Помимо упреков в эксплуатации своих юношеских бед в целях саморекламы, Бродского упрекали еще и в том, что он оказался недостаточно благодарным по отношению к своим заступникам, к тем, кто, рискуя положением и работой, выступал в его защиту. Он и правда в своих многочисленных интервью редко упоминает этих лиц, но, скорее всего, потому что процесс играл в их жизни большую роль, чем в его. Его сторонники и защитники видели в деле Бродского подтверждение негодности советской политической системы, и борьба за вызволение молодого поэта была для них борьбой против произвола власти, за соблюдение прав человека. Для Бродского же случившееся с ним было не специфически советским явлением, а примером общей абсурдности жизни. Как ни ненавидел он коммунизм, как ни ценил демократию (о которой у него в то время были только теоретические представления), он не был так наивен, чтобы считать, что экзистенциальные условия существования индивидуума будут разительно отличаться при другом общественном строе.
«Всю жизнь я старался избежать мелодрамы, — подчеркнул он в интервью 1991 года. — Я сидел в тюрьме три раза и в психиатрической больнице два раза, но это никак не повлияло на то, как я пишу… Это — часть моей биографии, но биография ничего общего не имеет с литературой, или очень мало». В разговорах со мной он выразился еще более афористично: «Нельзя стать заложником собственной биографии», или: «Нельзя продолжить злую действительность собственными словами». А в эссе об Одене он утверждает, что «для писателя упоминать свой тюремный опыт — как, впрочем, трудности любого рода — все равно что для обычных людей хвастаться важными знакомствами».
Бродский был прав, утверждая, что процесс и ссылка ничего не значили для него — в том смысле, что они не оставили прямых следов в его поэзии. Но они играли важную роль в другом плане: благодаря им он и его поэзия стали известны на Западе.
В зале суда московская журналистка Фрида Вигдорова, несмотря на запреты судьи, записывала все, говорившееся на процессе. Уже через несколько дней ее записи стали распространяться в самиздате, и осенью 1964-го журнал «Encounter» опубликовал их полный перевод на английский. Вышли они и на других языках.
Западную интеллигенцию преследования Бродского заставляли вспомнить о травле Пастернака шестью годами раньше. Протесты не заставили себя долго ждать.
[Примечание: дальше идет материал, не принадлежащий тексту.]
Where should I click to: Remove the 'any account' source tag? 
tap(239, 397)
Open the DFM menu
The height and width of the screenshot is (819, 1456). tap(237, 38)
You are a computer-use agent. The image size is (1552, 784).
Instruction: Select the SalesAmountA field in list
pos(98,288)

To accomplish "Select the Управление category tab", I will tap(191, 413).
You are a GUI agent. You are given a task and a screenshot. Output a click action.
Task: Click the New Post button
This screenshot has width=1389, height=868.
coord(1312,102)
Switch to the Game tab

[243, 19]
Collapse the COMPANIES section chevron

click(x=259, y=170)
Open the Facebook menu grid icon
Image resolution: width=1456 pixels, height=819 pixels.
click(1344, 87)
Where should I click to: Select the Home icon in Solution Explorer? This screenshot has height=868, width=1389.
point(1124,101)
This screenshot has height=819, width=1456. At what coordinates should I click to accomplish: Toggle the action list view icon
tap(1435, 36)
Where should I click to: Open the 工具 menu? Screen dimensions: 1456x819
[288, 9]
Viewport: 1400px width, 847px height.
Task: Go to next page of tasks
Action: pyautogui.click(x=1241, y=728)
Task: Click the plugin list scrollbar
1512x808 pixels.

Одним из протестующих был Жан-Поль Сартр, который в письме советскому руководству (обнародованном только в перестройку) заявил, что дело Бродского может испортить репутацию Советского Союза, и поэтому призывал освободить его. В СССР требования его скорейшего освобождения приобрели невиданный размах. «За него хлопочут так, как не хлопотали ни за одного человека изо всех восемнадцати миллионов репрессированных!» — подвела итог Ахматова. В сентябре 1965 года, после ходатайств Дмитрия Шостаковича, Анны Ахматовой, Лидии Чуковской, Александра Твардовского, Константина Паустовского, Самуила Маршака и других, Бродскому было позволено вернуться в родной город. К этому времени он отбыл полтора года своей пятилетней ссылки.
Несмотря на оскорбительный и предвзятый характер суда, Бродский сохранял полное присутствие духа. В воспоминаниях очевидцев чаще всего встречается слово «достоинство». Его адвокат Зоя Топорова, сделавшая все, что было в ее силах, чтобы доказать невиновность Бродского, вспоминала, что он «ни разу не вышел из себя, с большим достоинством говорил о том, что он поэт». «Он был очень напряжен, но держался спокойно, с удивительным достоинством, — рассказывает Людмила Штерн. — [Лицо] не было ни испуганным, ни затравленным, ни растерянным… а выражало скорее недоумение цивилизованного человека, присутствовавшего на спектакле, разыгранном неандертальцами». Спокойствие и сдержанность передавали записи Вигдоровой, в которых Лидия Чуковская, не присутствовавшая на процессе, услышала «чистый, спокойный, ясный голос Бродского», «голос человека, затравленного до отчаяния, но ни разу не изменившего ни своему призванию, ни правде. Спокойный голос, а ведь друзья говорили, что он истеричен. Нет. Спокойствие и достоинство».